At a campaign stop on Thursday, Democratic presidential nominee Joe Biden once again refused to publicly state whether he supports packing the U.S. Supreme Court with more justices. But some Democrats are pushing for him to do so, even though he has previously opposed it.

Senator Ed Markey of Massachusetts recently urged Democrats to support court-packing if Republican Senate Majority Leader Mitch McConnell moves to confirm President Donald Trump's Supreme Court nominee Amy Coney Barrett.

"Mitch McConnell set the precedent," Markey tweeted. "No Supreme Court vacancies filled in an election year. If he violates it, when Democrats control the Senate in the next Congress, we must abolish the filibuster and expand the Supreme Court."

Congressman Joe Kennedy of Massachusetts issued a similar statement in support of court packing. "If [McConnell] holds a vote in 2020, we pack the court in 2021. It's that simple," he tweeted on September 19. Grassroots progressive groups like the Justice Democrats have also supported the idea.

Democratic Congresswoman Alexandria Ocasio-Cortez on Saturday told NBC, "We should leave all options on the table, including the number of justices that are on the Supreme Court." Her remarks have also been echoed by Democratic Senate Minority Leader Chuck Schumer of New York.

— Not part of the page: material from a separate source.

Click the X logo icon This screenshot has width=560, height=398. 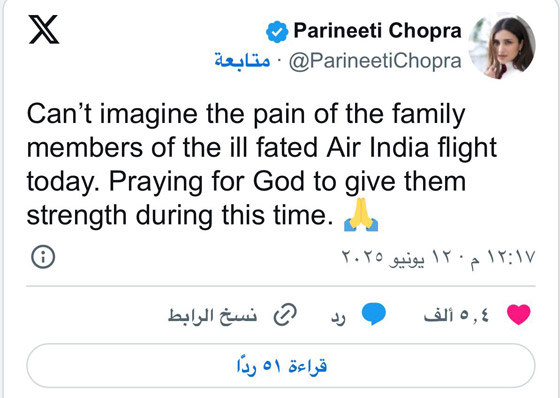click(x=44, y=29)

Joe Biden Supreme Court packing answer democrats
Democratic presidential candidate former US Vice President Joe Biden has refused to say whether he supports adding more justices to the U.S. Supreme Court following the recent death of liberal Supreme Court Justice Ruth Bader Ginsburg. In this October 8, 2020 picture, Biden speaks in front of an Arizona state flag. Brendan Smialowski / AFP

Biden has previously opposed court-packing. In July 2019, during the Democratic presidential primaries, Biden said he opposed expanding the nation's highest court, and he also opposed it during a primary debate in October 2019. In a 2005 speech discussing former President Franklin D. Roosevelt's attempt to expand the court to 15 justices in 1937, Biden called the move a "power grab."

"You'll know my opinion on court-packing when the election is over," Biden told reporters on Thursday. "It's a great question, and I don't blame you for asking. But you know, the moment I answer that question, the headline in every one of your papers will be on the answer to that question."

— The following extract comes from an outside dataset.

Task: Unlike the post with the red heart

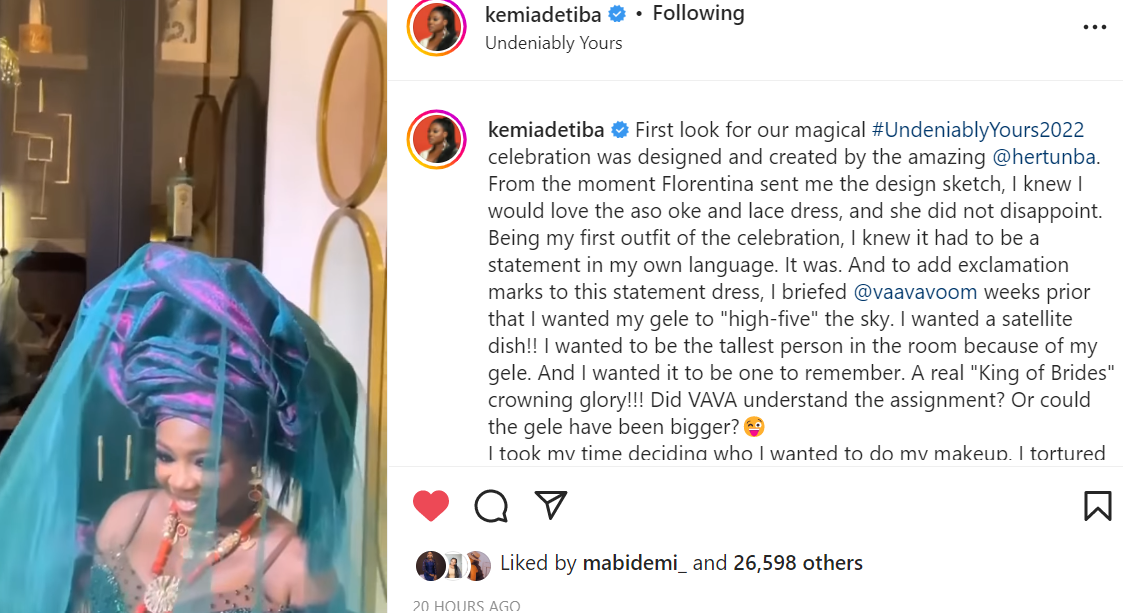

Biden clarified that he didn't want his answer to be a distraction from bigger issues facing the nation during the campaign.

Biden didn't answer a question about the issue during the first presidential debate on September 29, nor did his running mate, Democratic Vice Presidential nominee Kamala Harris, when asked by Republican Vice President Mike Pence during Wednesday night's vice presidential debate.

The issue became especially prominent following the September 18 death of liberal Supreme Court Justice Ruth Bader Ginsburg. Immediately after her death, Trump pledged to quickly nominate a replacement, contradicting McConnell's refusal in 2016 to let then-Democratic President Barack Obama seat his Supreme Court nominee Merrick Garland onto the court because it was an election year.

Newsweek contacted the Biden campaign for comment.